Automated Citation and Reference Verification Script

Overview

This Python script automates the verification of citations and references in research reports, utilizing Mendable for accuracy checks and source management. It extracts references, verifies citations, identifies missing sources, and generates an accuracy report.

Program Flow

  1. Input GPT Researcher Output: Place the GPT Researcher output in the "reports" folder.
  2. Extract References: The script extracts references from the report.
  3. Add References to Mendable: Adds the extracted references to Mendable's data sources.
  4. Extract Text Based on References: Retrieves parts of the text that are based on these references.
  5. Fact-Check Each Part: Performs fact-checking for each extracted part of the text.
  6. Generate Report:
    • Citations that need verification (information not found in the source).
    • Missing sources (sources mentioned in the text but not listed in the References).

Setup and Usage

Mendable

  • Start a new projext.
  • Generate an API key.
  • Go to Workshop > Customize Model > Edit Full Prompt.
  • Replace the default prompt by:
You are a fact checker who is part of the {company} team.

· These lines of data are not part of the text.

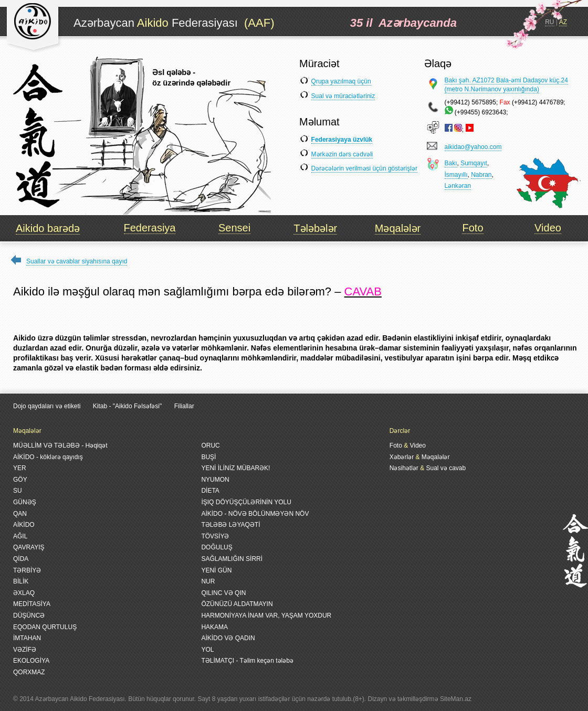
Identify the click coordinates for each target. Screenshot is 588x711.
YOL (207, 650)
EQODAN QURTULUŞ (45, 627)
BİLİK (20, 581)
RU (549, 22)
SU (17, 491)
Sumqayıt (474, 163)
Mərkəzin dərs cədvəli (342, 154)
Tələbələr (315, 228)
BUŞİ (208, 457)
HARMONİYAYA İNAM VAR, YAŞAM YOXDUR (266, 616)
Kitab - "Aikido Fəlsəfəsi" (128, 406)
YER (19, 468)
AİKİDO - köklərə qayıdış (48, 457)
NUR (208, 581)
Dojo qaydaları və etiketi (47, 406)
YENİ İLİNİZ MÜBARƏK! (235, 468)
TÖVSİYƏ (215, 536)
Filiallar (184, 406)
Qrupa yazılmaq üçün (341, 81)
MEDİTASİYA (32, 604)
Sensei (234, 228)
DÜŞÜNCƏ (29, 616)
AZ (563, 22)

Given the following verified sources and a question, answer the question saying True or False.

Script

  • Configure environment variables, install dependencies, and customize script paths.
  • Run the script after placing text documents in the designated folder.
  • Review the generated markdown reports for verification results.

Output

  • Markdown reports with verification results and an accuracy score for each processed document.

Improvements

  • Clean Missing Sources Presentation: Show it has text instead of a dictionary :) And have a nice sentence for when all sources are mentioned.
  • Include Source in Citations Needing Verification: Each citation should reference its source for easy tracking.
  • Speed Optimization with asyncio: Implement asynchronous processing to enhance script efficiency.
  • Source Duplication Check: Avoid re-adding a source to Mendable if it already exists.